SIS contains two broad categories of information: alerts on persons and alerts on objects. With regard to alerts on persons, SIS covers the following categories of data subjects:

• third country nationals subject to refusal of entry or stay in the Schengen area or subject to return procedures,

• persons wanted for arrest for surrender or extradition purposes (in the case of associated countries),

• missing persons (including vulnerable persons who need to be prevented from travelling, e.g., children at high risk of parental abduction, children at risk of becoming victims of trafficking in human beings, and children at risk of being recruited as foreign terrorist fighters),

• persons sought to assist with a criminal judicial procedure,

• persons subject to discreet, inquiry or specific checks,

• unknown wanted persons who are connected to a crime (e.g. persons whose fingerprints are found on a weapon used in a crime),

• information on third-country nationals of interest to the Union (so-called "information alerts").

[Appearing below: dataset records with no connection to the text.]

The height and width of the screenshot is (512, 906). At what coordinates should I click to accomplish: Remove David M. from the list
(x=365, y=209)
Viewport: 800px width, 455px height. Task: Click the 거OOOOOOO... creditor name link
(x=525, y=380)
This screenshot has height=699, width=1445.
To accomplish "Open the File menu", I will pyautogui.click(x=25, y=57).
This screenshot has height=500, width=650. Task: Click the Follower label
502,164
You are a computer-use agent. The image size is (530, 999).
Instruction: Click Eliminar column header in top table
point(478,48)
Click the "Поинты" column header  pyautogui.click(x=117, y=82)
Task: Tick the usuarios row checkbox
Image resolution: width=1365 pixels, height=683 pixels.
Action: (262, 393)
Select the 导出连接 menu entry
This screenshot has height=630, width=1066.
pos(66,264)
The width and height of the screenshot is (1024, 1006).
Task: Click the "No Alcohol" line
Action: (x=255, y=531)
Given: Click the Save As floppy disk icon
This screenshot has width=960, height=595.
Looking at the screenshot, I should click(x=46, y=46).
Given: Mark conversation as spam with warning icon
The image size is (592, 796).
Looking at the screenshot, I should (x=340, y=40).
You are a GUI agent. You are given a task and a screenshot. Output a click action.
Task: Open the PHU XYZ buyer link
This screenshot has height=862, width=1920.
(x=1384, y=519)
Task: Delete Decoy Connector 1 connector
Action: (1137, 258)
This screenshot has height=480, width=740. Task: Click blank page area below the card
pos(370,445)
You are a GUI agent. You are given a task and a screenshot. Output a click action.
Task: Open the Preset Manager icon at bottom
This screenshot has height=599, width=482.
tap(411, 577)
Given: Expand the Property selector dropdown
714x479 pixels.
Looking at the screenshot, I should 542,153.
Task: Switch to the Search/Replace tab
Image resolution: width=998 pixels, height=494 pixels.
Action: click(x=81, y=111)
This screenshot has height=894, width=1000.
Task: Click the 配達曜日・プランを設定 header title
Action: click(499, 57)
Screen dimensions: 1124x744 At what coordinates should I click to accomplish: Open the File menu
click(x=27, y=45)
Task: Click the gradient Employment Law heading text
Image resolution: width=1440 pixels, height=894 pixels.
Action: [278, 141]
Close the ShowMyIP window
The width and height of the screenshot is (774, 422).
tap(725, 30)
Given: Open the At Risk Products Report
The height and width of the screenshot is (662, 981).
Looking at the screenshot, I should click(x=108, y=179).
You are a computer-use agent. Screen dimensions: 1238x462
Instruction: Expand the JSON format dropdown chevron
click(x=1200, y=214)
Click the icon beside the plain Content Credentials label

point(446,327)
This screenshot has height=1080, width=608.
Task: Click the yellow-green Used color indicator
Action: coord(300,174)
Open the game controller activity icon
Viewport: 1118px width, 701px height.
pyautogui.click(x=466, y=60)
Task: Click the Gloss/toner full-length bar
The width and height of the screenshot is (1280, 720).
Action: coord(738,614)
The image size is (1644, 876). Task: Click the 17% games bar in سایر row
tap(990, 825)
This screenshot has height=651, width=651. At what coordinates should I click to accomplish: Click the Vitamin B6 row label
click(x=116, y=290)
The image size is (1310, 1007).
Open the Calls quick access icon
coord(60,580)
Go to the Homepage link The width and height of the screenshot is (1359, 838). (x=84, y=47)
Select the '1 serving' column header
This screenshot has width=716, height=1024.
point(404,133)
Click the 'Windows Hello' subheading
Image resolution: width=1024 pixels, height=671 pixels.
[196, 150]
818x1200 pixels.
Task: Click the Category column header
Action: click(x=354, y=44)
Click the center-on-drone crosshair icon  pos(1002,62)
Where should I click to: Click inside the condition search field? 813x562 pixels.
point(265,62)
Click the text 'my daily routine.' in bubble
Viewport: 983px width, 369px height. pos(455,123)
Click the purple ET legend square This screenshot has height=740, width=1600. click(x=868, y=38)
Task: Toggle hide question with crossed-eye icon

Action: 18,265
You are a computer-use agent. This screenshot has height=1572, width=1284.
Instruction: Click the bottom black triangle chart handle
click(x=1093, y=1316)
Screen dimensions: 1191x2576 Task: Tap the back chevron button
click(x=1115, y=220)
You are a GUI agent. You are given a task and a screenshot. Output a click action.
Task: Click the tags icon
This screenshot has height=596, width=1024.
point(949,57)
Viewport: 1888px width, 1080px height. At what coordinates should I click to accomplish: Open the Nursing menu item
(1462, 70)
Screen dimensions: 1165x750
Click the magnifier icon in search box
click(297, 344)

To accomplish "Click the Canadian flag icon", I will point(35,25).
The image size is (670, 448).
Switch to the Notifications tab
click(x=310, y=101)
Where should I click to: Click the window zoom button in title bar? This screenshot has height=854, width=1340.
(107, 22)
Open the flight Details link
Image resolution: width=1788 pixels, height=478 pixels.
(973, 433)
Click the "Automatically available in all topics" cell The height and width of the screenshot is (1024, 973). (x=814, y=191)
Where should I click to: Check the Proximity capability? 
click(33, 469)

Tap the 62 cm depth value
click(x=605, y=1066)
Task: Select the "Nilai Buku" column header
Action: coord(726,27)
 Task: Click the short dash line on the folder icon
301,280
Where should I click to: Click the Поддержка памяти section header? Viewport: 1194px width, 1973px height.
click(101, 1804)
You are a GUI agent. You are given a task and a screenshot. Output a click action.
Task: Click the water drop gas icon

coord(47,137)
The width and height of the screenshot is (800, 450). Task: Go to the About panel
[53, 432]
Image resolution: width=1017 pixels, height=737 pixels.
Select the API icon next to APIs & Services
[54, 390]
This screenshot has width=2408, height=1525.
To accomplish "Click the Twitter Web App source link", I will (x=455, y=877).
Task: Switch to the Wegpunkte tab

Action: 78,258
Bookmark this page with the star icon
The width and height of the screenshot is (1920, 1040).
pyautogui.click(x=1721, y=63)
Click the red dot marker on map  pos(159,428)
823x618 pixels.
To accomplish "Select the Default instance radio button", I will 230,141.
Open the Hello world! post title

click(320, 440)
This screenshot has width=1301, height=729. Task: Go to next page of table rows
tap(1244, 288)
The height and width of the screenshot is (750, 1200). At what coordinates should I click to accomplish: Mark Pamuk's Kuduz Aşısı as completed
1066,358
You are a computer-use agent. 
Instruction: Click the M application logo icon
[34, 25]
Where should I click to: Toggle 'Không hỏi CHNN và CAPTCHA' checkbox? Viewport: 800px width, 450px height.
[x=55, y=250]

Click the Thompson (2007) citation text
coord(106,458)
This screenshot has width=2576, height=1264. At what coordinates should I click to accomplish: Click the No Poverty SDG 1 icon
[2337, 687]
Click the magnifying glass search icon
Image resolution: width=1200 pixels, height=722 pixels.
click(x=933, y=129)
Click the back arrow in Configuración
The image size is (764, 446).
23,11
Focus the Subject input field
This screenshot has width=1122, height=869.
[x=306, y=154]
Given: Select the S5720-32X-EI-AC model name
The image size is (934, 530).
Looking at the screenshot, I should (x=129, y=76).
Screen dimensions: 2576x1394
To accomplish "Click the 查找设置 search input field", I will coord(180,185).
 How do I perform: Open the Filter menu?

 These last two alerts are brand new in SIS, introduced by SIS Recast. While other alerts have been considerably modified by the new legal framework, such as the alert on missing persons or the alert on discreet or specific checks.

With regard to the alerts on objects, SIS stores data on objects sought for the purpose of seizure or use as evidence in criminal proceedings, or subject to discreet or specific checks. Such objects include vehicles, boats, firearms, identity documents stolen, misappropriated, lost or invalidated, bank notes, credit cards, blank documents, and as a new category “objects of high value” (e.g., items of information technology, which can be identified and searched with a unique identification number).

The categories of personal data processed

When the alert concerns a person (with the exception of unknown wanted person), the information must always include: surname, date of birth, reason for the alert, gender, a reference to the decision giving rise to the alert, basis for the decision for refusal of entry and stay (when applicable), the action to be taken, last date of the period for voluntary departure if applicable, whether return is accompanied by an entry ban. If available, the alert may also contain information such as, any specific, objective, physical characteristics not subject to change; the place of birth; photographs; fingerprints; nationality(ies); whether the person concerned is armed, violent or has escaped; the authority issuing the alert; links to other alerts issued in SIS in accordance with Article 48 of Regulation (EU) 2018/1861 or Article 63 of Regulation (EU) 2018/1862.

When the alert concerns unknown wanted persons, only dactyloscopic data may be processed, either complete or incomplete sets of fingerprints or palm prints, which due to their unique character and the reference points contained therein should enable accurate and conclusive comparisons on a person's identity[14].